O processo de industrialização de corte em larga escala, no entanto, não será fácil. Em tempos de transformação digital e do uso de dados para identificar gostos cada vez mais específicos (quase íntimos) de cada consumidor, há um processo de customização em massa. Nesse sentido, a carne não é exceção. Ela está passando por um processo de “descomoditização”, algo que lembra o recente movimento da “do it yourself” que ocorreu com a cerveja.

Há alguns indícios de que isso pode estar ocorrendo. A Amazon, por exemplo, adquiriu a Whole Foods não apenas pensando em entrar no varejo físico de alimentos. Ela também quer expandir o seu negócio de venda de alimentos, que no último ano foi de US$ 4,7 bilhões. À primeira vista, esse valor parece razoável para o mundo dos negócios, mas significa apenas 1,8% do seu faturamento anual da empresa de Seattle.

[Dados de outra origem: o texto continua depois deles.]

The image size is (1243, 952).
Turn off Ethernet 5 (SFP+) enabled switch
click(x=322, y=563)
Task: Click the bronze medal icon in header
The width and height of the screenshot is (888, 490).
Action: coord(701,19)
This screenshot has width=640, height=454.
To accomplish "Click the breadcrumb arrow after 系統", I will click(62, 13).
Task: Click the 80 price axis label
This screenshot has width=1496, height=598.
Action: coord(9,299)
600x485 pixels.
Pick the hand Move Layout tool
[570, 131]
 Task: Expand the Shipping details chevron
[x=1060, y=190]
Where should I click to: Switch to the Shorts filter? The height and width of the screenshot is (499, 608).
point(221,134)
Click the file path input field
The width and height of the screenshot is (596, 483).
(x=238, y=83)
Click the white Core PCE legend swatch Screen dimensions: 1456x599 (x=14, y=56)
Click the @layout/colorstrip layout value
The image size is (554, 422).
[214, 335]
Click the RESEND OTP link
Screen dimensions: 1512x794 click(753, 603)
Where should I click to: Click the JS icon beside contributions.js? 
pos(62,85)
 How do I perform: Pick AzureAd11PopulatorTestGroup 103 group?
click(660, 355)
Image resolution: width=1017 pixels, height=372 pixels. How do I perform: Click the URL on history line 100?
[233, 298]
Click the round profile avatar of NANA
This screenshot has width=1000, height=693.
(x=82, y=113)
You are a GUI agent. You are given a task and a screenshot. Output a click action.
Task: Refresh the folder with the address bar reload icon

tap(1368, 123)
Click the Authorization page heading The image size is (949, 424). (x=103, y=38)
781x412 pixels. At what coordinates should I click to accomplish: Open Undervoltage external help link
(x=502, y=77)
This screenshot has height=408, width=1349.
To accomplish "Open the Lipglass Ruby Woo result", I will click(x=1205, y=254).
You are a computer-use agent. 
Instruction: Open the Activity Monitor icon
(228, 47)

A ideia, segundo dizem alguns especialistas americanos, é que a Amazon teria comprado a confiança que existe entre a Whole Foods e o seu consumidor por US$ 13,7 bilhões. Dessa forma, ele poderia transportar essa confiança para dentro do e-commerce, rompendo assim o que alguns dizem ser a última resistência do consumidor com a venda de produtos pela internet: os alimentos frescos.

Startups

Enquanto esse elo não se entrelaça de fato, há interessantes iniciativas que unem o mundo digital e físico quando o assunto é venda de carne. Um exemplo é o trabalho feito pela Porter Road, uma espécie de startup do setor de açougue e que, de certa forma, vai na contramão ao movimento de industrialização de corte e manipulação de proteína.

A história da empresa, inclusive, lembra o roteiro de muitas startups que surgiram no Vale do Silício. Um dia dois amigos, os co-fundadores James Peisker e Chris Carter, se conheceram em um restaurante de Nashville, nos Estados Unidos, e notaram que a carne pedida do cardápio não condizia com a promessa por escrito do cardápio. Juntos, os dois experts em carne, passaram a visitar alguns restaurantes e até açougues. Ao longo desse tour da proteína, eles notaram um gargalo importante: poucos lugares sabem manusear a carne. “Fizemos uma longa pesquisa e notamos um gap nesse setor. Não havia onde recorrer a carne e corte local de alta qualidade”, afirma James.

Na foto, Chris (esq.) e James (dir,) Crédito: Porter Road/ divulgação

Essa percepção virou o negócio da dupla. Assim, a empresa virou nicho: especializou-se na curadoria do processo de escolha e corte de carne para o consumidor final. James lembra que o problema do corte foi imediatamente resolvido pela empresa, mas faltava o essencial: a escolha de uma carne de qualidade. Dessa forma, a dupla também se dedicou a criação do gado e também partiu em busca de pequenas fazendas que utilizavam o mesmo processo. Em 2017, outro passo corajoso da empresa: transportou a Porter Road para o mundo on-line.

“Somos capazes de supervisionar todas as etapas do processo, desde o check-in de nossos agricultores até o corte de pedidos personalizados. O consumidor quer a customização e, de alguma maneira, isso vai impactar o mercado”, acredita James.

É difícil imaginar como vai ocorrer a uberização da indústria de carne. No entanto, é inegável que o próprio setor de proteína está à procura de inovação. E a JBS, apesar do seu faturamento global e crescente de US$ 55 bilhões, não será exceção.